Posted April 16th, 2002
Updated April 20th, 2002 with results from "non-stop" action files
by
rob ART morgan, Bare Feats Mad Scientist
Honolulu CompUSA provided the G4/933 and G4/1000MP test units

 

Finally, Photoshop 7 is officially released!

Is Photoshop 7 quicker than Photoshop 6? I ran both versions on a Dual G4/800. This is what I observed:

 

Do I really need a dual G4 Power Mac to get the most out of Photoshop 7? It depends on what functions and filters you use the most. Observing CPU Monitor and completion times, I was able to separate out 8 filters that used both CPU's to the max and 11 filters that did NOT seem to take advantage of "dualies." The two graphs below dramatize why it's hard to say whether you need dual CPU's.

 

 

 

 

PERFORMANCE ANALYSIS

In my new "Crunch" test*, Photoshop 7 was faster than Photoshop 6.01, no matter whether running OS X or OS 9. Photoshop 7 running on OS 9 was the fastest combination of the four.
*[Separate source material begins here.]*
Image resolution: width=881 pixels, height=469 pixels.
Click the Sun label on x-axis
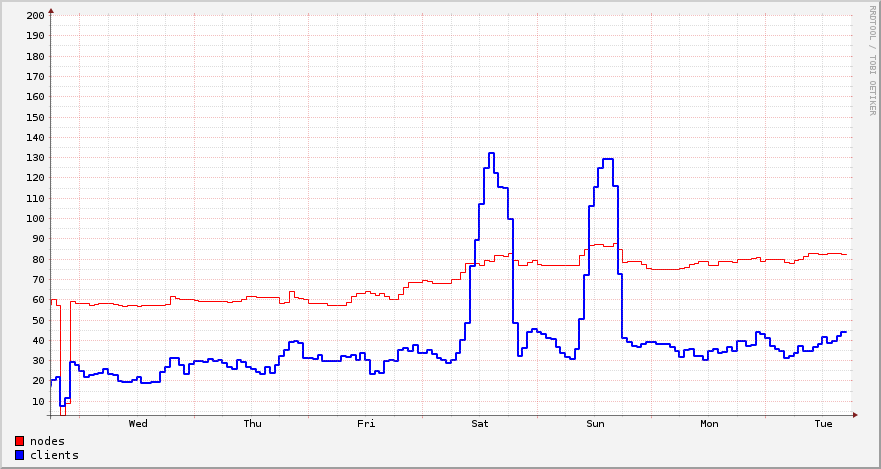pyautogui.click(x=595, y=424)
As to whether you need dual G4's to get the most from Photoshop 7, I say "yes." According to Adobe engineers, "almost everything is threaded for MP to some extent."

 

TEST HARDWARE

Apple Power Mac G4/533MP, G4/800MP, G4/933, and G4/1000MP. All four were running Mac OS 10.1.3 and had 512MB of RAM.

TEST SOFTWARE

Adobe Photoshop 7 Final Release

*The action file used is a new concoction by BareFeats.com called "Crunch." It contains a combination of MP "aware" filters and "no so" MP "aware" filters including Rotate, Gaussian Blur, Watercolor, Motion Blur, Lighting Effects, Lens Flare, Accented Edges, Unsharp Mask, Convert to CMYK, Color Halftone, Pointilize, Polar Coordinates, Radial Blur, Image Size, Crosshatch, Spherize, Clouds, Torn Edges, and NTSC Colors. The test file created by the macro is 5.71 x 3.75 inches x 700 pixels per inch or 30MB's in size.

Then I split Crunch into two other actions files, one with Multi-Processor aware filters and one with Non-MP aware filters.

To nullify the effect of the scratch disk, I had each function UNDO itself before going on to the next. I realize that isn't real world but it's the only way to take the scratch disk speed out of the equation. When running in OS 9, the preferred application size was set to at least 250MB.

Some of you may have noticed the numbers are slightly different after the April 20th update. Instead of measuring the time of each filter and adding the totals, I ran the action "MP aware" and "non_MP aware" action files non-stop (with undo after each) and recorded the total time using a stopwatch.

© 2002 Rob Art Morgan
"BARE facts on Macintosh speed FEATS"
Email webmaster at
rob-art@barefeats.com

(Bare Feats is hosted on a G4 Power Mac server by MacDock.com)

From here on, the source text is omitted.